* [Task goal] Scan the entries below for "computer" and copy each line that holds it.

*** Opening of Data section ***

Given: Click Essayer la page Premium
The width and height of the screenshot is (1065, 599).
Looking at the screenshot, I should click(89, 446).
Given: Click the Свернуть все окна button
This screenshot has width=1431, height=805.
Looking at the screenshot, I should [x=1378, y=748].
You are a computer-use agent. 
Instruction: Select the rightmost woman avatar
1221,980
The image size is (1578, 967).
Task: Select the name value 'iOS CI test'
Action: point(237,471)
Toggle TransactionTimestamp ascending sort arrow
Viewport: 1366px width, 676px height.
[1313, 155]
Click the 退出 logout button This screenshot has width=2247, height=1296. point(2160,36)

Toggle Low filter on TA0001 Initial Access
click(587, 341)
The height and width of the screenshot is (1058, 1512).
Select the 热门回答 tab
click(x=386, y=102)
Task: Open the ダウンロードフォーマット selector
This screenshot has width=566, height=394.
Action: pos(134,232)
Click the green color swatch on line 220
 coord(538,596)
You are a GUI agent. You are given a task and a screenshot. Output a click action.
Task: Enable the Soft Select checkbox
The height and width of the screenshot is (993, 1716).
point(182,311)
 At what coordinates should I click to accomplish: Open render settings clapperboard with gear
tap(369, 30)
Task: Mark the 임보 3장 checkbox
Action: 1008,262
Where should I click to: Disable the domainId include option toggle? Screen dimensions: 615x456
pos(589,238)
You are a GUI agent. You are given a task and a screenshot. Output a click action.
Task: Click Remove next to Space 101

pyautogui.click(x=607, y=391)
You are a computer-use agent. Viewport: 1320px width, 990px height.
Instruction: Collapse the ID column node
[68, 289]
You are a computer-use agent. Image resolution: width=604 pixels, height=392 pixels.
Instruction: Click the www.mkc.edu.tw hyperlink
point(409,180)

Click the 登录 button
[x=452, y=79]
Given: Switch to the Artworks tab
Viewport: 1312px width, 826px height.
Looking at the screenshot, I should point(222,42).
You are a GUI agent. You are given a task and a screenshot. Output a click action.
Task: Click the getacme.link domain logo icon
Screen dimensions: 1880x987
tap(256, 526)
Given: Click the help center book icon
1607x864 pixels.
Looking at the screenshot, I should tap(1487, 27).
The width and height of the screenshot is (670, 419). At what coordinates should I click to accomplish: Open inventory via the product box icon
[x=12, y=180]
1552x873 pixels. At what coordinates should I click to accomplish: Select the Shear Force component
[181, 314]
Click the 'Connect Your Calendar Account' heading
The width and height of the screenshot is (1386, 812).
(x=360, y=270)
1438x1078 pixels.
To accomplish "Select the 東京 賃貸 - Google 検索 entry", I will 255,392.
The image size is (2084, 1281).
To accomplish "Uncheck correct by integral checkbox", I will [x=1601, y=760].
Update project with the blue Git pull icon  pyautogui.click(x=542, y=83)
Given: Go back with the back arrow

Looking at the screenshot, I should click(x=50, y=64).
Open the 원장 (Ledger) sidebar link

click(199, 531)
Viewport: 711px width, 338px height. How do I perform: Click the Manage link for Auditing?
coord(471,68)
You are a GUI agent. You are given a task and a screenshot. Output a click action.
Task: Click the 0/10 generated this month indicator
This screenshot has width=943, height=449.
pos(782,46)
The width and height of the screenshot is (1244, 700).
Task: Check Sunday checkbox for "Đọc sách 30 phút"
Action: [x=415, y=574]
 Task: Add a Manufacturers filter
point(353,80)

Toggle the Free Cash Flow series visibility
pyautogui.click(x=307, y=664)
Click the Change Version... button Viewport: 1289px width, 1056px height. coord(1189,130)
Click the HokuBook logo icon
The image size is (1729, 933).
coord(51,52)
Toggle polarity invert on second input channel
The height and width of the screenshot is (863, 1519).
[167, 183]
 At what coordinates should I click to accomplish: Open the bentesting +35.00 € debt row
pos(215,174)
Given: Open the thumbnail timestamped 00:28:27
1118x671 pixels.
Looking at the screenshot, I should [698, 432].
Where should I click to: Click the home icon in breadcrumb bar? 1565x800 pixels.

*** Close of Data section ***

* [Exercise response]
You are a computer-use agent. 
You are a computer-use agent. Viewport: 1320px width, 990px height.
You are a computer-use agent. Image resolution: width=604 pixels, height=392 pixels.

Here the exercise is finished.